Signs you are over-feeding starfruit

Over-feeding is far more common — and more damaging — than under-feeding for most plants. The classic tells for starfruit:

Signs you are under-feeding starfruit

If the symptoms point at watering, light or roots rather than nutrition, the full starfruit care brief covers soil, humidity and the common problems for this species.

Flushing and leaching the salts

Flush the pot of starfruit with plain water until it runs freely from the base every couple of months in the feeding season — it washes out the fertiliser salts that cause brown tips.

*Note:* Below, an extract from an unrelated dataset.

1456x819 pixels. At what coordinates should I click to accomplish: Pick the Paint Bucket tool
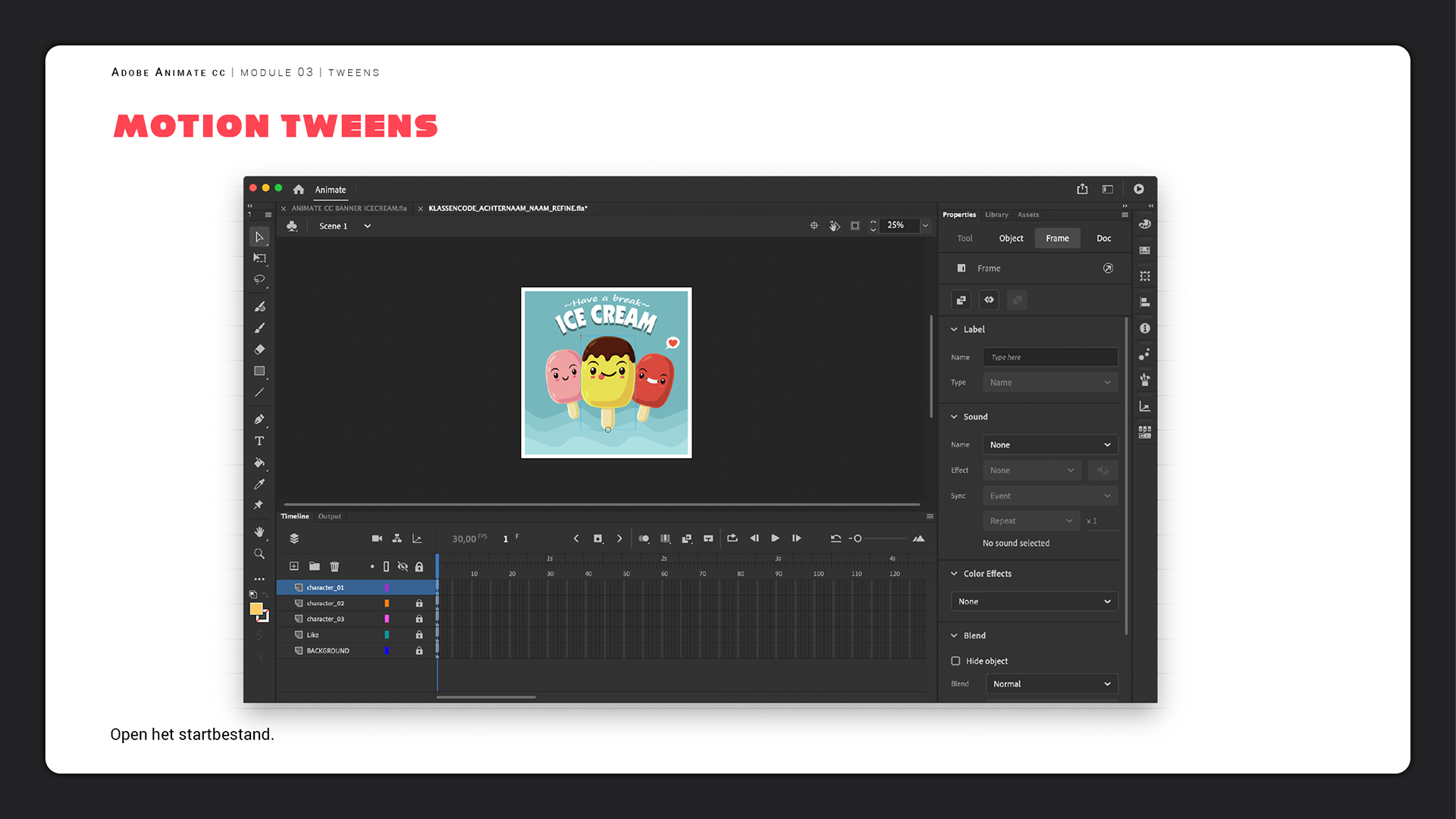pos(259,463)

Organic vs synthetic feeds for starfruit

Organic options

A diluted seaweed or worm-casting feed, or fish emulsion if you can tolerate the smell indoors. UK: Westland or Baby Bio Organic, dilute seaweed; US: Espoma Indoor! or Neptune's Harvest fish & seaweed. Slow, gentle and hard to overdo.

Synthetic / liquid feeds

A general-purpose houseplant liquid at half strength — UK: Baby Bio, Westland Houseplant Feed or Phostrogen; US: Miracle-Gro Indoor Plant Food or Schultz. Convenient and fast-acting; the only risk is overdoing it.

Brand names are examples, not endorsements, and UK and US ranges differ — check the label’s own NPK and dilution rate, since formulations change.

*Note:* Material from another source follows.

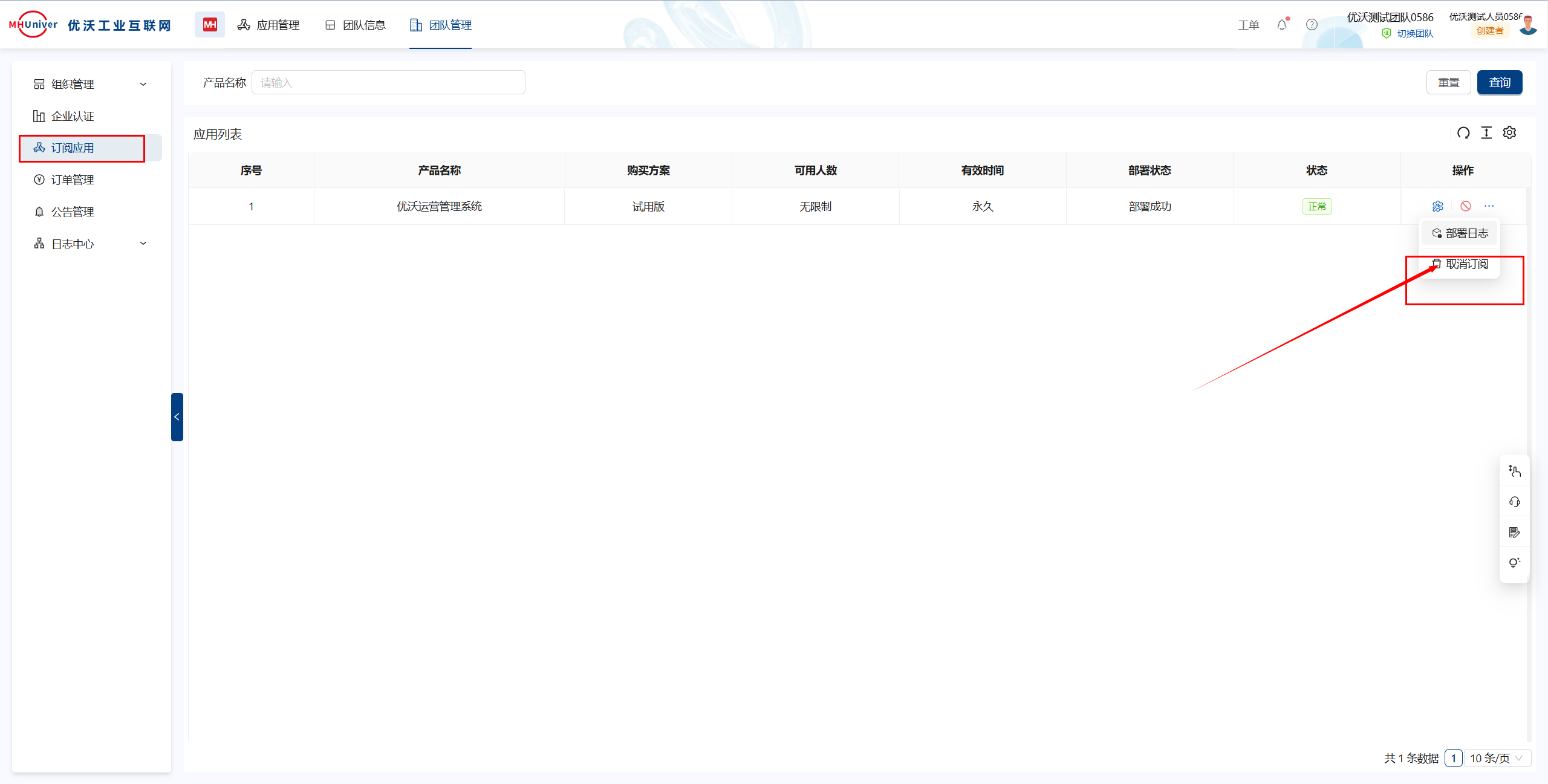
Task: Switch to the 应用管理 tab
Action: tap(268, 25)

Fertilising starfruit — frequently asked questions

What fertiliser does starfruit need?

A balanced general houseplant feed (roughly even N-P-K) is exactly right — it is grown for foliage, so steady, moderate nitrogen for healthy leaves is the goal, not a bloom or root formula. Starfruit is an easy, light foliage feeder — a half-strength balanced liquid feed through the growing months keeps it green without forcing weak, sappy growth.

How often should I feed starfruit?

Feed young trees lightly every 1-2 months and bearing trees several times a year with a balanced fertiliser higher in potassium for fruiting; supply micronutrients, especially iron and zinc, on alkaline soils to prevent chlorosis. Feed young trees lightly every 1-2 months and bearing trees several times a year with a balanced fertiliser higher in potassium for fruiting; supply micronutrients, especially iron and zinc, on alkaline soils to prevent chlorosis. Treat that as every 1-2 months between spring through early autumn (roughly March to September); ease off in autumn and stop entirely in the low light of winter.

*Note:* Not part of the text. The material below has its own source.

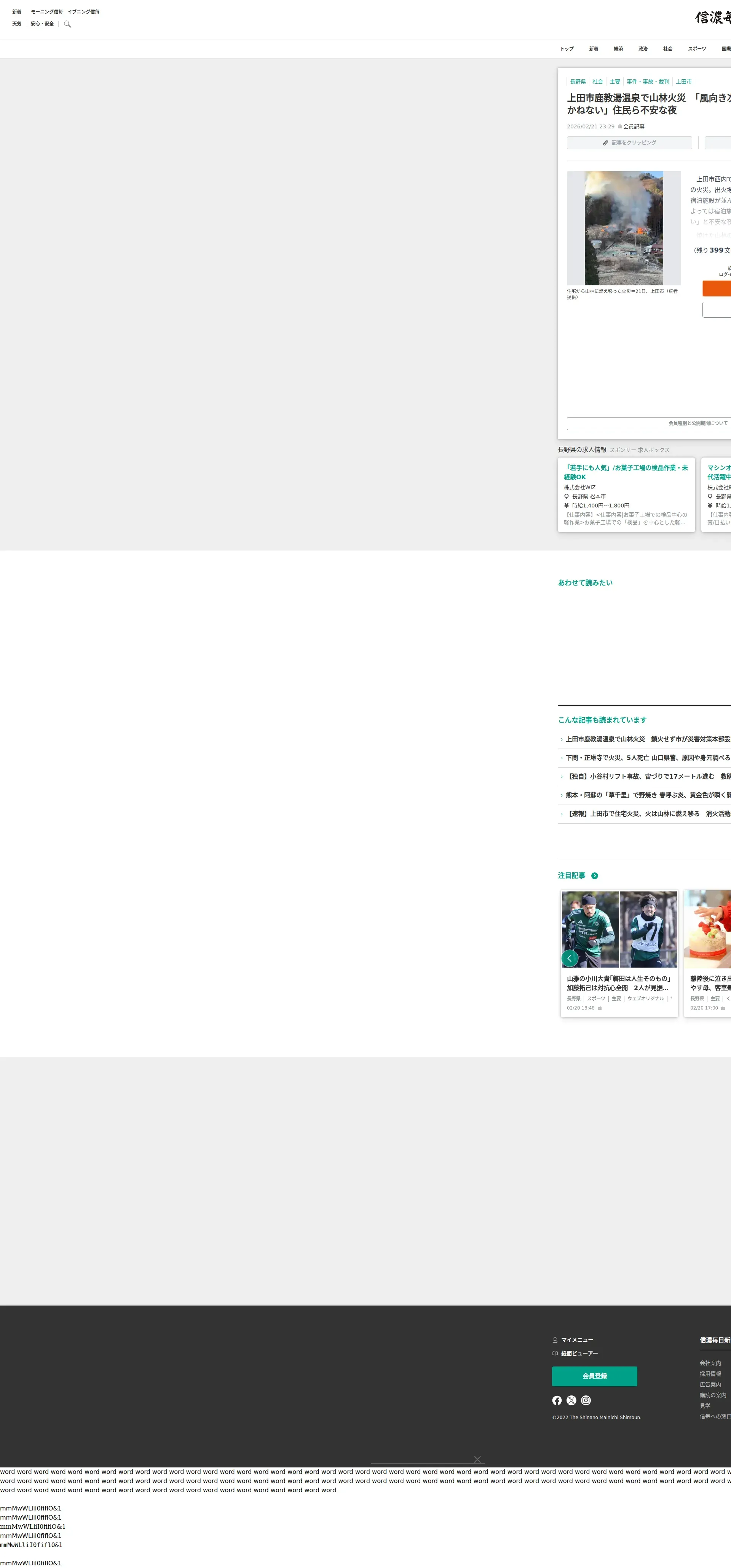The image size is (731, 1568).
Task: Close the bottom banner with X icon
Action: [477, 1460]
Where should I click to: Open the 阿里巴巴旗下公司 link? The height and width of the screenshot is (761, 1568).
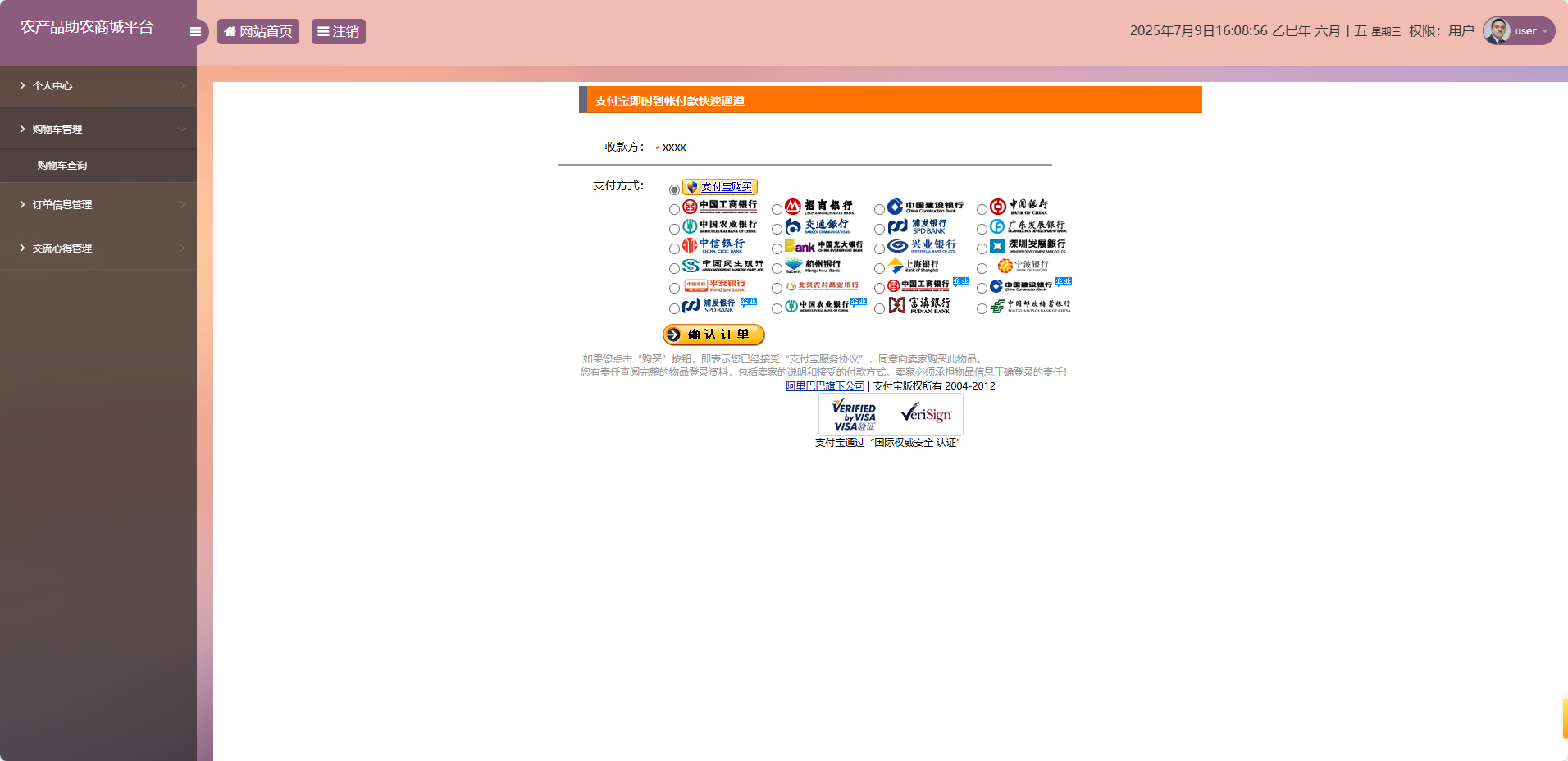[x=825, y=385]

What strength of feed for starfruit?

Half strength is the safe default for starfruit — houseplant feeds are formulated strong, and the diluted dose is gentler on the roots while still ample for foliage.

What does over-feeding starfruit look like?

Brown, crispy leaf tips and edges with no sign of underwatering. A white, crusty salt deposit on the soil surface or pot rim. Weak, pale, stretched new growth that flops. Lower leaves yellow and drop while the soil is correctly watered. Feeding starfruit year-round on a fixed schedule, including dark winter months, is the most common mistake — it cannot use the nutrients in low light and the surplus simply burns the roots and crusts the soil.

Should I flush the soil of starfruit?

Flush the pot of starfruit with plain water until it runs freely from the base every couple of months in the feeding season — it washes out the fertiliser salts that cause brown tips.